--- START ---

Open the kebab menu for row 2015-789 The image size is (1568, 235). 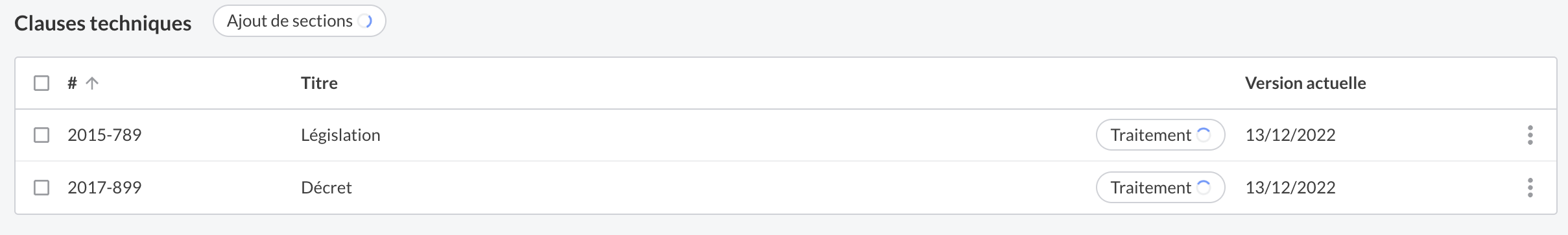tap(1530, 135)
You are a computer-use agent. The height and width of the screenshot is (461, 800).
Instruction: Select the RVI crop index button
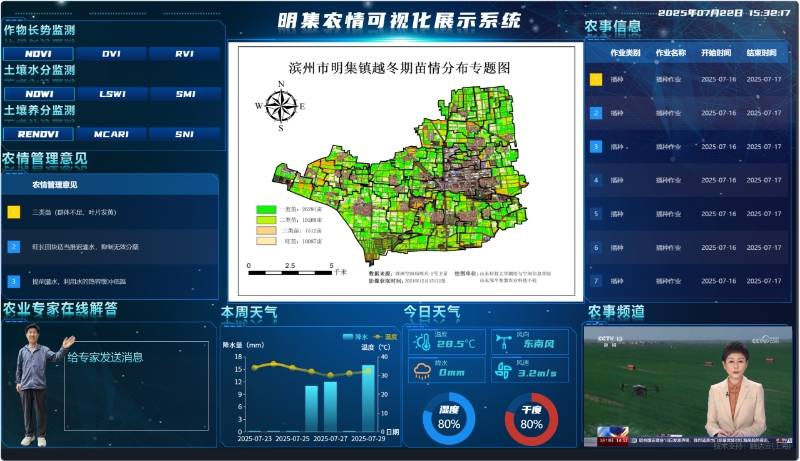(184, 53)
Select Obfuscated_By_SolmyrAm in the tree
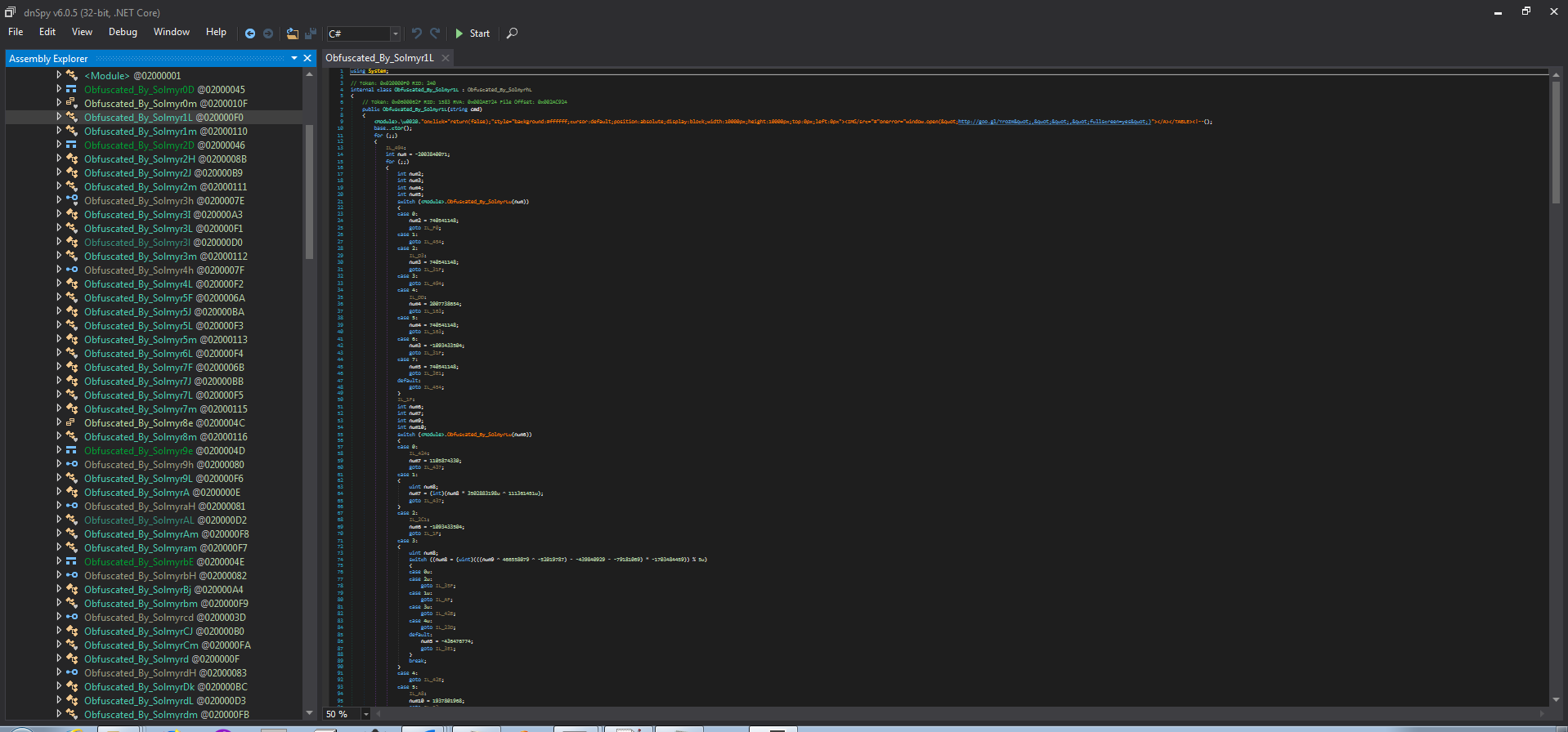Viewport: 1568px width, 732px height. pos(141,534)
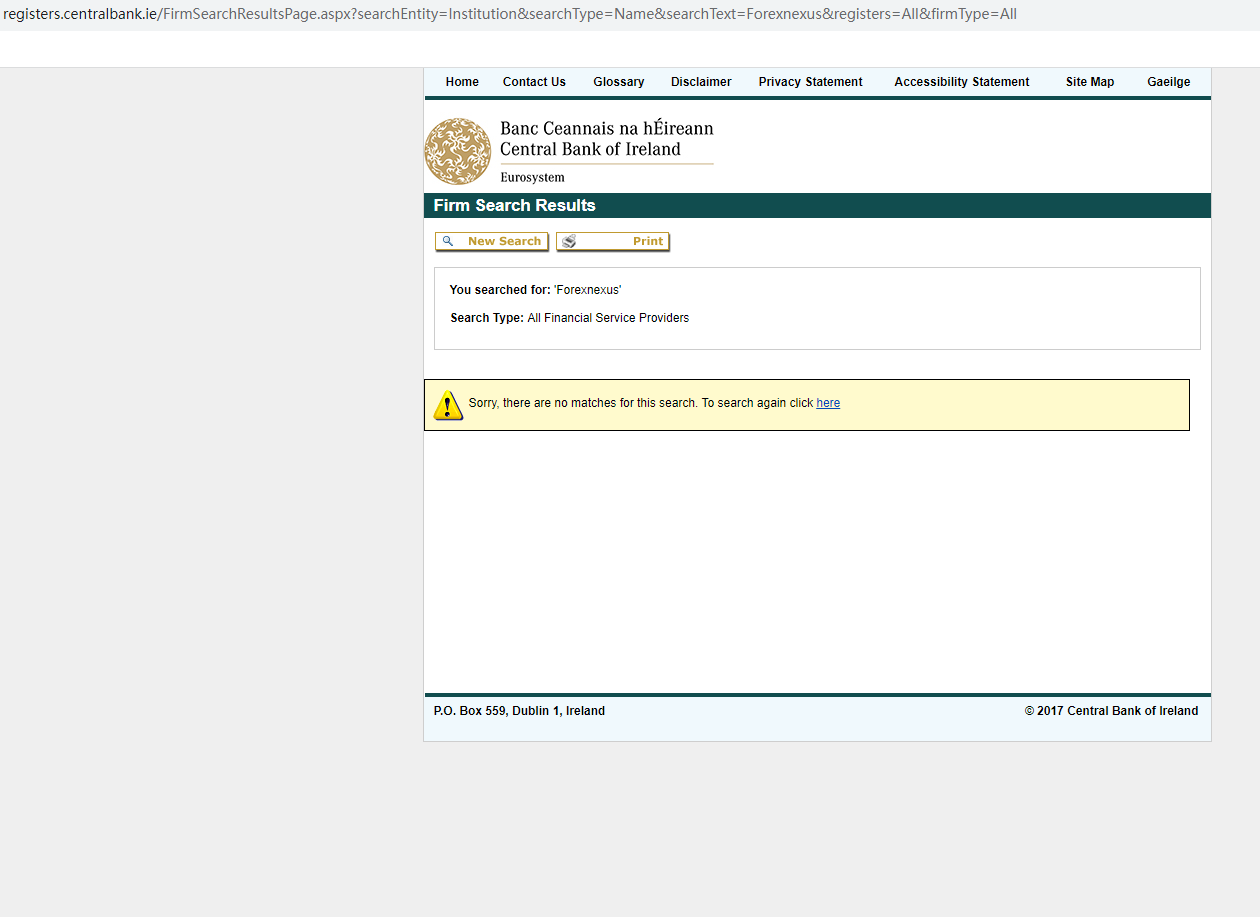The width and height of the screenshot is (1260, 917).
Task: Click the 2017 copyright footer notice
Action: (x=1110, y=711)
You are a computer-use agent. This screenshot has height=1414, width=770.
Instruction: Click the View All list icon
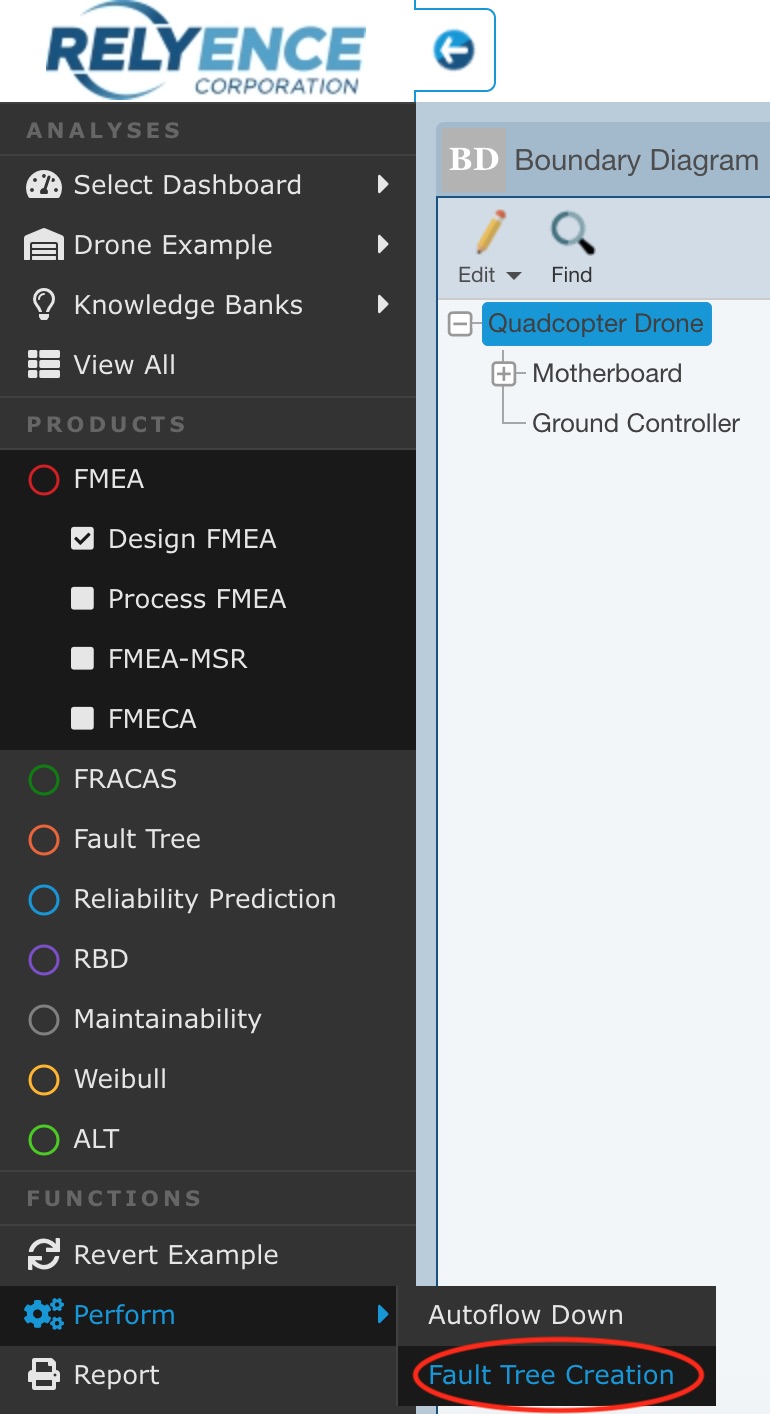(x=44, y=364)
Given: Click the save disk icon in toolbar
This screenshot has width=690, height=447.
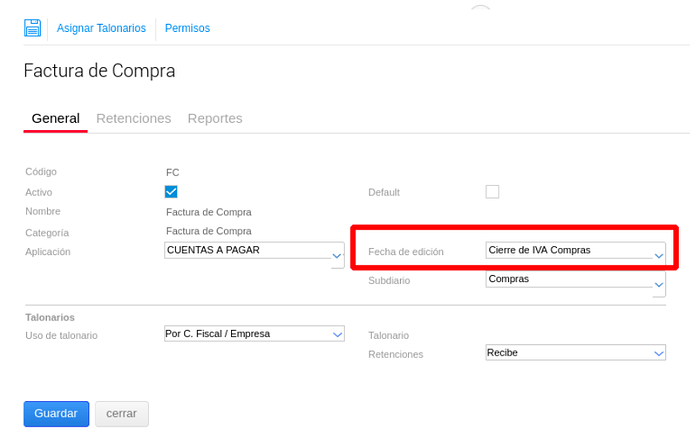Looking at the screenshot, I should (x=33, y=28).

--- END ---

→ **Instructions for the task**:
A single number is expected: the count of lines in the preceding entries that contain "computer".

→ **Written answer**:
2